England v Croatia will see one team progress to the World Cup final that never expected to do so at the start of the tournament - but despite their similarities on the pitch, there is much that separates the countries in the rankings of the world's biggest economies

England v Croatia

Few people are totally sure about who will emerge from England v Croatia in the second Fifa World Cup semi-final – but there is a clear victor in the rankings of the world’s biggest economies.

At any normal World Cup, England would be heading into tonight’s tie as clear favourites – but the 2018 Russia World Cup has been no ordinary tournament.

Croatia have surprised pundits by smashing two-time World Cup winners Argentina 3-0 and leaving the group stage with the maximum number of points, before going on to win two penalty shootouts against Russia and Denmark in the knockout rounds.

England have also put in usually impressive performances so far – but they have had an easier route to the semi-final than their European counterparts.
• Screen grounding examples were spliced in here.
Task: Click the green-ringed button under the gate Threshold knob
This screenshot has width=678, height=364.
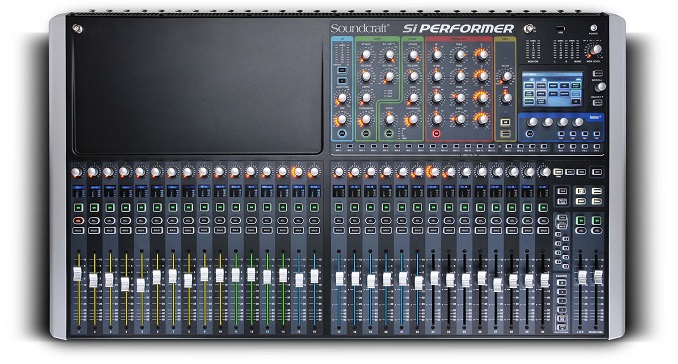Action: click(366, 134)
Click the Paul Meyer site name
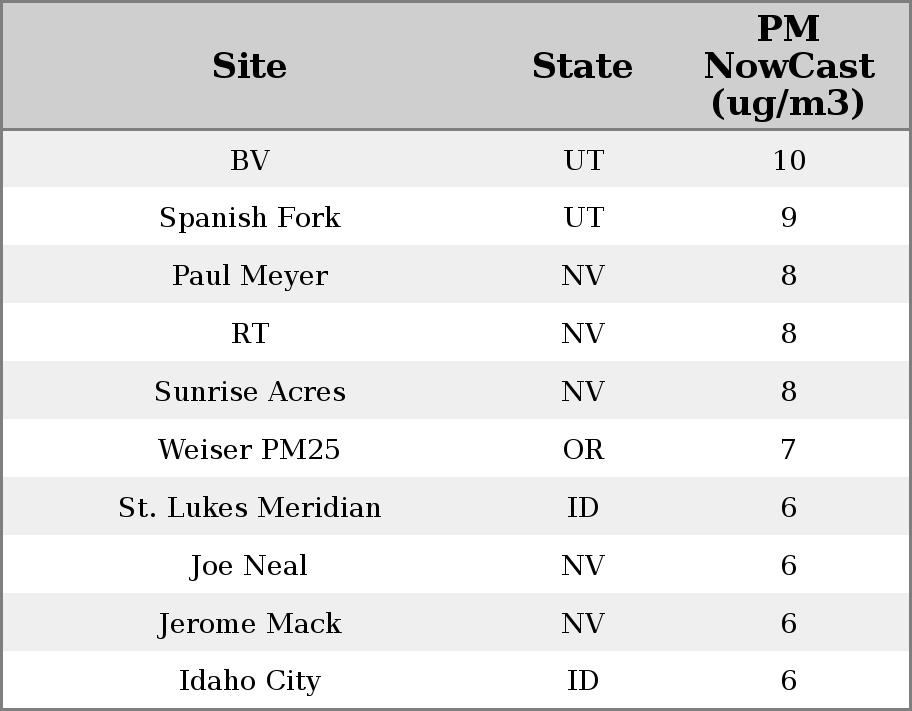The image size is (912, 711). click(250, 276)
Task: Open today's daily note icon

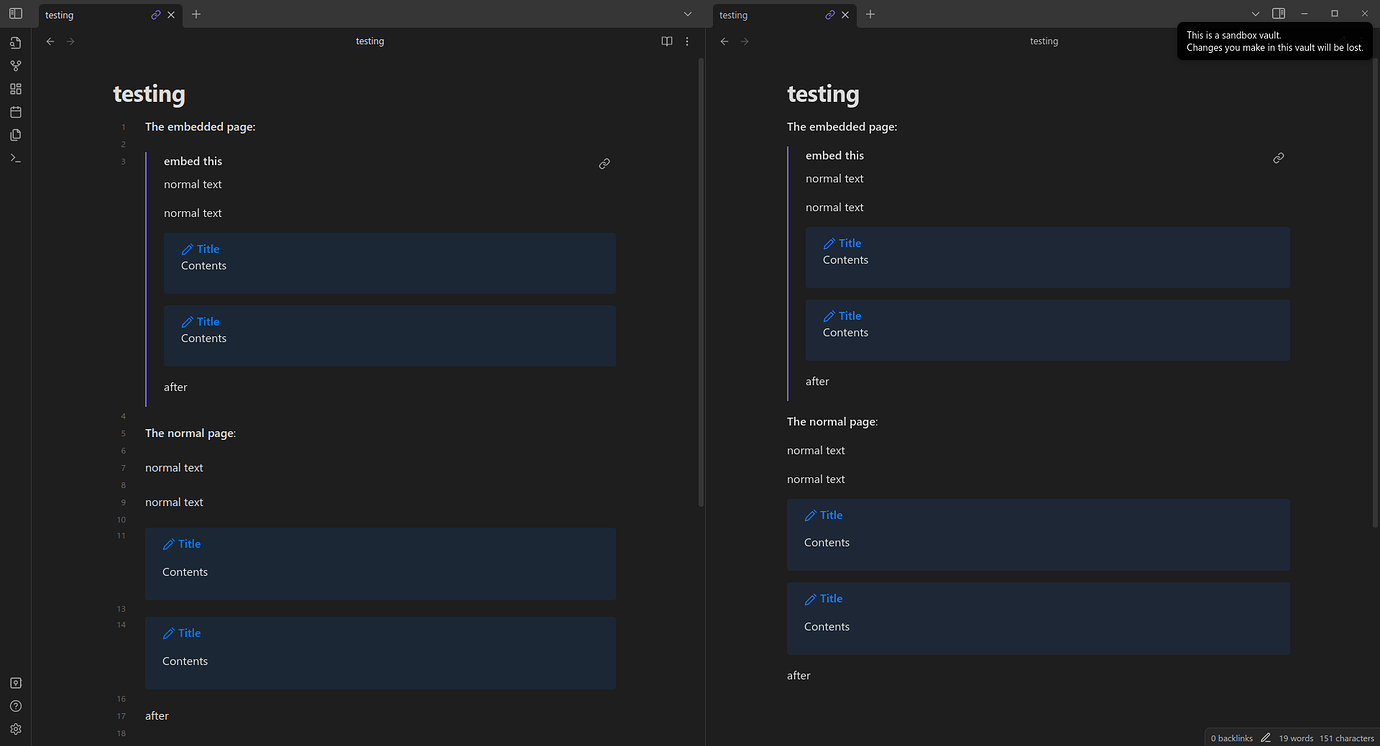Action: pyautogui.click(x=15, y=112)
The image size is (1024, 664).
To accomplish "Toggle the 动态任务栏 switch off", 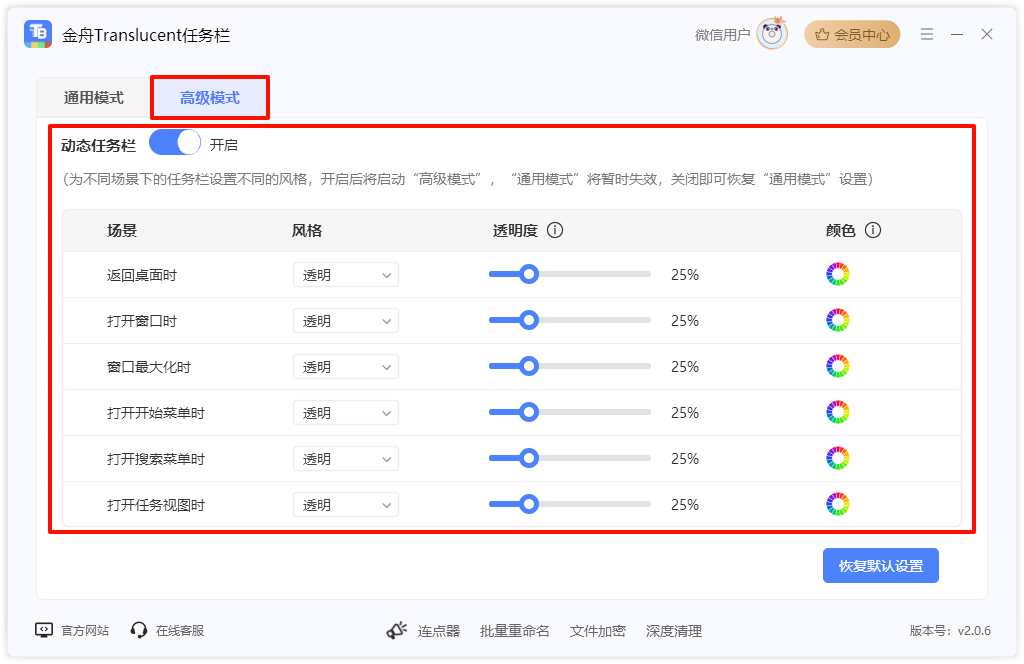I will 174,143.
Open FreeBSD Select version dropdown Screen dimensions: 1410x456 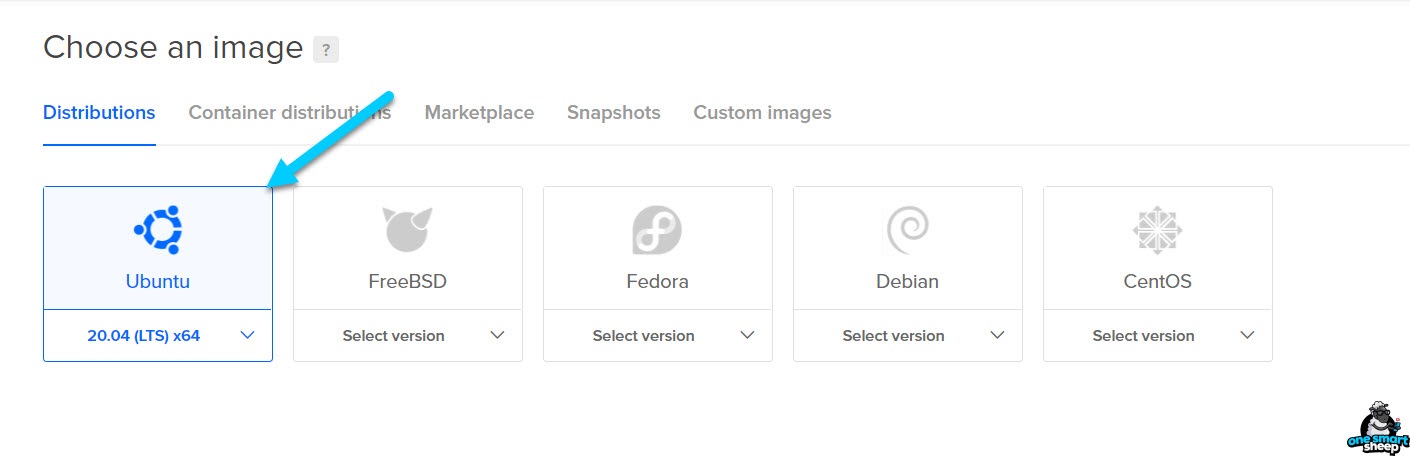point(408,336)
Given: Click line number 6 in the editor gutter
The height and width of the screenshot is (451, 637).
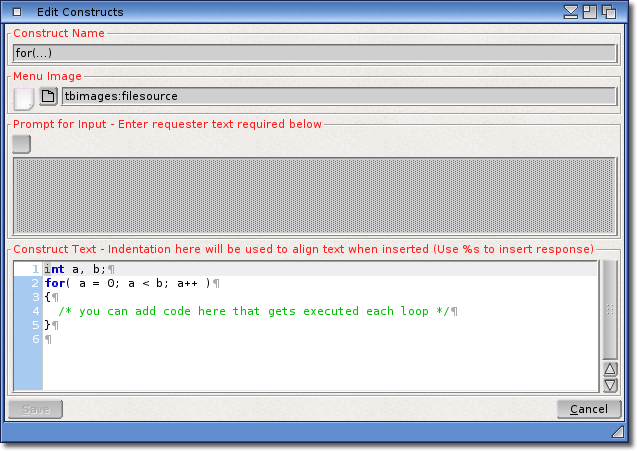Looking at the screenshot, I should [35, 339].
Both teams have a fair amount of star power. Real Madrid midfielder Luka Modric and Juventus forward Mario Mandzukic will lead Croatia against the wonder keeper Jordan Pickford and England’s golden boot chaser, captain Harry Kane.

Some statisticians are bravely putting their flag down in the England camp, despite the seemingly even match-up.

The Google probability counter puts the chances of England winning at 43% and the odds of Croatia pulling off an upset at 26%.

But the betting company William Hill has the tighter odds of England or Croatia winning the tournament at 5/2 and 5/1 respectively.

Compelo has checked on the countries compare in the rankings of the world’s biggest economies to put some distance between them.


The world’s biggest economies: Population

The Shard
There is such a wide gap in the populations of the two countries that the population of London is twice that of the whole of Croatia

The population of England dwarves that of Croatia by some 50 million inhabitants, according to population data.

Office for National Statistics figures put the population of England at more than 55.6 million while the population of Croatia sits at just four million, according to the UN World Population Prospects report.

This means the population is roughly half that of London – which is home to a little over eight million people.

Goal: England


The world’s biggest economies: Gross domestic product

The gap between the GDPs of England and Croatia is about as severe as their differences in population.

World Bank statistics say that the United Kingdom had a GDP of $2.62tn in 2017 – most of which came from the English economy.

The Croatian economy drummed up just $54.8bn that same year – making the size of its whole economy roughly a quarter of the size of HSBC’s market value.

Goal: England


The world’s biggest economies: Biggest companies

HSBC is joined by British Petroleum and Prudential in the rankings of the Forbes Global 2000 list (Flickr/Håkan Dahlström Photography)

English companies are no strangers to the Forbes Global 2000 list of the world’s biggest public companies.

British bank HSBC is highest ranking company on the list – coming in at rank 17 with a $200.3bn (£151bn) market value while British Petroleum (#36) and financial services firm Prudential (#66) follow close behind.

By comparison, you can’t find a Croatian on the list – none are within the top 2000 at present.

Goal: England

The world’s biggest economies: Biggest exports

Refined petroleum fuels the $13.5bn value of the Croatian export market – funnelling $679m into its economy in 2016, or 5% of its total export market value.

According to the Observatory of Economic Complexity, Cars pulled $44.1bn into England that same year – accounting for 12% of its $374bn export market.

Goal: England

The world’s biggest economies: Unemployment

Unemployment levels endured by the working age labour force in Croatia rival those seen in Southern Europe.

CIA World Factbook estimates for 2017 put the jobless rate in Croatia at 13.9% while youth unemployment stood at 29.4%, according to Statista.

Unemployment levels in England were far lower – resting at just 4.4% that same year, helped along by a raft or zero-hours contract work.